Además del esfuerzo físico, ¿cuán importante es el apoyo psicológico y el espiritual durante el proceso? “Los respeto, pero, en mi caso, no los he necesitado mucho.

 ¿Qué es lo más difícil de afrontar?

“Antes, era muy independiente; ahora, necesito ayuda para casi todo, pero lo asumo bien. Tengo una muchacha que me asiste. Además, por dicha, en Costa Rica,  la gente es muy amable y me facilita las cosas”.

¿Lleva algún régimen especial de alimentación e hidratación? ¿Qué recomienda sobre estos aspectos?

“Así como especial, no, pero sí me cuido. Como competí al más alto nivel en mi deporte, aprendí muchísimo sobre cómo comer e hidratarme, así que procuro estar en muy buenas condiciones. Me alimento sanamente y me hidrato como debe ser”.

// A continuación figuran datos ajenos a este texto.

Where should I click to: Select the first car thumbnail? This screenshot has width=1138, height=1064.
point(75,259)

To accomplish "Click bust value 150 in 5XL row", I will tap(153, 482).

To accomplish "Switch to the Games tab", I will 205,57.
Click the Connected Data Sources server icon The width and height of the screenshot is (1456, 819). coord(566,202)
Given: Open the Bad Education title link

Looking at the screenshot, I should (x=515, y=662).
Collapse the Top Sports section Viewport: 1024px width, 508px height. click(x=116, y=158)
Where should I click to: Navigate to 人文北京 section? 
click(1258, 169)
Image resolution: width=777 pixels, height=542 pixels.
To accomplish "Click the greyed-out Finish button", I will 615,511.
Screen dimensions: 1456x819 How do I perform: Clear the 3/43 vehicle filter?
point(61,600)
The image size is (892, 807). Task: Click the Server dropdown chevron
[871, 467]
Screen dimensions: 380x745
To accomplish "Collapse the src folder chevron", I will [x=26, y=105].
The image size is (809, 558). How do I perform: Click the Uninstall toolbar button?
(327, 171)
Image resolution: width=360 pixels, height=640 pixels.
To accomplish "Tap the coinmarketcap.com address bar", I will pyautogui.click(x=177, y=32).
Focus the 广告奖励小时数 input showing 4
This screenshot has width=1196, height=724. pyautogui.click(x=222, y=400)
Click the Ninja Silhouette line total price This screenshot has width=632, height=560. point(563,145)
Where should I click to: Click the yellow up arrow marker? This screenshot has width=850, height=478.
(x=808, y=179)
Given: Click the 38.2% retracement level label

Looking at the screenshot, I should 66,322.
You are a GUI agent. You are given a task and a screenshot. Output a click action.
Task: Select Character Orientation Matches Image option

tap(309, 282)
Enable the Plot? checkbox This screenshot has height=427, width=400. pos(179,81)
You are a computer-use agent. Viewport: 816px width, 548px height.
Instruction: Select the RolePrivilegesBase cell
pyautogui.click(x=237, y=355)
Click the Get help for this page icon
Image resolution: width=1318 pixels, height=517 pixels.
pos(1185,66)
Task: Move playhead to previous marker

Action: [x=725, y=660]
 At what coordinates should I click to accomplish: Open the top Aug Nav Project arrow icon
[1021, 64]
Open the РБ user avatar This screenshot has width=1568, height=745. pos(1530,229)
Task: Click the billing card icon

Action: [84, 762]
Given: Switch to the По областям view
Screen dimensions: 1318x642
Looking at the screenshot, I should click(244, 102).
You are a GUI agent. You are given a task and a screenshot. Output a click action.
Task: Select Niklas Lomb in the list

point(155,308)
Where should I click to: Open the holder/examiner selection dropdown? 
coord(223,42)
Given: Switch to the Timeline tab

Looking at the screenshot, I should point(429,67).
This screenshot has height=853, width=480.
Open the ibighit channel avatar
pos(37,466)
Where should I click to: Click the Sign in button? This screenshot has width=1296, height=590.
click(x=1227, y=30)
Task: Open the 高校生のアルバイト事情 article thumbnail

¿Ha incursionado en el campo de la motivación para otras personas?

“Es algo que me gusta mucho, principalmente con niños. Ellos son muy receptivos, lo absorben todo; es una motivación muy grande saber que se les puede inculcar el gusto por la vida y hacerles saber que los sueños se pueden lograr”.

Profesionalmente, ¿a qué se dedica en la actualidad?

“Al mercadeo y la distribución, con la marca Troy Lee Designs, que hace ropa casual y diseños para quienes practican y siguen el motocross, en Costa Rica y en Estados Unidos. Sigo ligado al deporte allá, porque veo carreras y ayudo en la detección de talentos. Tengo propiedades allá y viajo constantemente”.

¿Le va bien?

“Gracias a Dios, sí. No me puedo quejar. Y, además, mantengo el patrocinio de Oakley (marca de gafas)”.

¿Cuáles son sus metas a futuro? “

Ahora, debido a la crisis inmobiliaria en Estados Unidos, me queda difícil vender allá, así que tendré que esperar un poco. Por dicha, me he vuelto más paciente, pero en algún momento sí me gustaría estar ya radicado totalmente en Costa Rica”.